* **STATED TASK**
Retype the rows below word for word, from the line containing "Click the green Save button" through the line containing "click(166, 359)", both ends included.

* **INFORMATION SUPPLIED**

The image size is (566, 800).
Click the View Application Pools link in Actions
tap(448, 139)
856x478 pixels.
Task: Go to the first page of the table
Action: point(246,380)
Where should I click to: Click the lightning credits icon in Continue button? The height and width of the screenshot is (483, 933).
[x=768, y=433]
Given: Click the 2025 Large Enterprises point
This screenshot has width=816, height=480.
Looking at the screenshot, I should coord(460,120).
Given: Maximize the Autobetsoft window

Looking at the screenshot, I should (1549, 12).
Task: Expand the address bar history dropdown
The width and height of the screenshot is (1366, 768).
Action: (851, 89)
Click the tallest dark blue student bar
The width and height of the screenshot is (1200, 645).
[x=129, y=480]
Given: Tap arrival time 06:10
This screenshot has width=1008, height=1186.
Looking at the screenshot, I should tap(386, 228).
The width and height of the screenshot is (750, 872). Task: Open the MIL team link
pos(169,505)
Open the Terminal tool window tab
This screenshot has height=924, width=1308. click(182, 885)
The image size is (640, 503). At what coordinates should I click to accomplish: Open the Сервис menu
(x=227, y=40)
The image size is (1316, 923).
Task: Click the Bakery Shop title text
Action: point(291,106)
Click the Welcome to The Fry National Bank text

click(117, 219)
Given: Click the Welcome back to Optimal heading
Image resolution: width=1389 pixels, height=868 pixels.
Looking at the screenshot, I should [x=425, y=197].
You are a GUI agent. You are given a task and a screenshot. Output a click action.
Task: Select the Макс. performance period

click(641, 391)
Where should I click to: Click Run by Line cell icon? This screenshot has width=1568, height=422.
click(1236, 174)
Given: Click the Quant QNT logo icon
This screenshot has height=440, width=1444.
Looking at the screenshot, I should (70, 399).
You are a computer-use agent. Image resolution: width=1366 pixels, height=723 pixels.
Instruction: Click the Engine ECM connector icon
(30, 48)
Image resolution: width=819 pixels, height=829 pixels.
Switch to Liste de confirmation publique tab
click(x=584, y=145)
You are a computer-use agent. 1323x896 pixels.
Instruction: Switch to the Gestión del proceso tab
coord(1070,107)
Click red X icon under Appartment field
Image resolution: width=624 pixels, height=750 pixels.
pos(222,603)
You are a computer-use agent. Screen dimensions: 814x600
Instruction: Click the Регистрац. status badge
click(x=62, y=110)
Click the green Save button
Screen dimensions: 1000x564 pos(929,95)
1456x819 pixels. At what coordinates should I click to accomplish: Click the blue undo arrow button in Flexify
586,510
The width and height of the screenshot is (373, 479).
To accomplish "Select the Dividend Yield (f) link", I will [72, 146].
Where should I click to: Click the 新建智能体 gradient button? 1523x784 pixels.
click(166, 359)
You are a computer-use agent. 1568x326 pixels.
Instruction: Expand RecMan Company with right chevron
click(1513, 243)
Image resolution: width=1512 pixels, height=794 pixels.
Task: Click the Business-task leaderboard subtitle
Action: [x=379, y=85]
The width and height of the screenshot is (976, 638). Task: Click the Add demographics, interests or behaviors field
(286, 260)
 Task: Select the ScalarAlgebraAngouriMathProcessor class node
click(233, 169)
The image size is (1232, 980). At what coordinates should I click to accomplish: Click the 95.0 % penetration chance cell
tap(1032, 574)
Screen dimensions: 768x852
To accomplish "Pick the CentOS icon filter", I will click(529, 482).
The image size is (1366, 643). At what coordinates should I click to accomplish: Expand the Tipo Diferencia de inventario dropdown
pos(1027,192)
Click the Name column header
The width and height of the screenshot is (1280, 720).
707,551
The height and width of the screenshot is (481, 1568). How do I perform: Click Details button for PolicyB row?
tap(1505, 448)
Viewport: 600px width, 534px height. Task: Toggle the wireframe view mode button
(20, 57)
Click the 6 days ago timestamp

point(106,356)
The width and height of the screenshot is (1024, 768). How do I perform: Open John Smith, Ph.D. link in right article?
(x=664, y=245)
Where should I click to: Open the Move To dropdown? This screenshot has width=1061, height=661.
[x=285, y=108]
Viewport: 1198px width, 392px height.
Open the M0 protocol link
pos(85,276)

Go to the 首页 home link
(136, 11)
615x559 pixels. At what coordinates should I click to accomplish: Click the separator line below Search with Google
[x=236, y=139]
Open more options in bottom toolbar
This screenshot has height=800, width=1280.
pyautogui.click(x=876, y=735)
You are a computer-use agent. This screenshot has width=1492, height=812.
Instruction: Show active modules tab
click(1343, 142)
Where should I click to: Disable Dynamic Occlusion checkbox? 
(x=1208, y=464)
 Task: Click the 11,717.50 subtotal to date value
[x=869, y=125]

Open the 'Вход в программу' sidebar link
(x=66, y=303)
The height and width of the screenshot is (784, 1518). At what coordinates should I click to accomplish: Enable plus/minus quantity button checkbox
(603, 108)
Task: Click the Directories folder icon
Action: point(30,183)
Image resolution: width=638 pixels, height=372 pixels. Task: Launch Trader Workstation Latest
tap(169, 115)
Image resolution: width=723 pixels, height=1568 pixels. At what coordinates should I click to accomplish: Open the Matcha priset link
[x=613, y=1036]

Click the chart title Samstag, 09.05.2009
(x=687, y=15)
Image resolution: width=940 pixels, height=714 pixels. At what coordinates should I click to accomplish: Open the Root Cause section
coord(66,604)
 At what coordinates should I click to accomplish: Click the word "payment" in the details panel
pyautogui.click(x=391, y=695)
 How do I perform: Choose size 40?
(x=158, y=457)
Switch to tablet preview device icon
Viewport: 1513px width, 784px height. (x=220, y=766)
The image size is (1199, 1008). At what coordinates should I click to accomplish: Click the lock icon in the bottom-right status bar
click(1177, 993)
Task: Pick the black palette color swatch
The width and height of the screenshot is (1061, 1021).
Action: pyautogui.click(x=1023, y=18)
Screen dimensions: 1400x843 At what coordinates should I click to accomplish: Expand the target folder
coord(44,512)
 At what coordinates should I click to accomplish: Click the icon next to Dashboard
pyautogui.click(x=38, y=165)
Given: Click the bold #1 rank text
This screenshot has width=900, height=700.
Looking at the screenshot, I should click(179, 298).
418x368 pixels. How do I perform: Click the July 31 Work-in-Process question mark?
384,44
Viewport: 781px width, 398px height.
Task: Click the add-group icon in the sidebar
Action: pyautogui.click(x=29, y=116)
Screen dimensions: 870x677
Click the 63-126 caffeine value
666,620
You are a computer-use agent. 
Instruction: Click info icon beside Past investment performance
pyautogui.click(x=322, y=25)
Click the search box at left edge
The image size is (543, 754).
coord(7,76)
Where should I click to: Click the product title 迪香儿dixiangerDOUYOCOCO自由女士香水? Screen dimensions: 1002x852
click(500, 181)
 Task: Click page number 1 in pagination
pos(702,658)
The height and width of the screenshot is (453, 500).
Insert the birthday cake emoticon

* **EXERCISE SOLUTION**
Click the green Save button
Screen dimensions: 1000x564 pos(929,95)
1456x819 pixels. At what coordinates should I click to accomplish: Click the blue undo arrow button in Flexify
586,510
The width and height of the screenshot is (373, 479).
To accomplish "Select the Dividend Yield (f) link", I will [72, 146].
Where should I click to: Click the 新建智能体 gradient button? 1523x784 pixels.
click(166, 359)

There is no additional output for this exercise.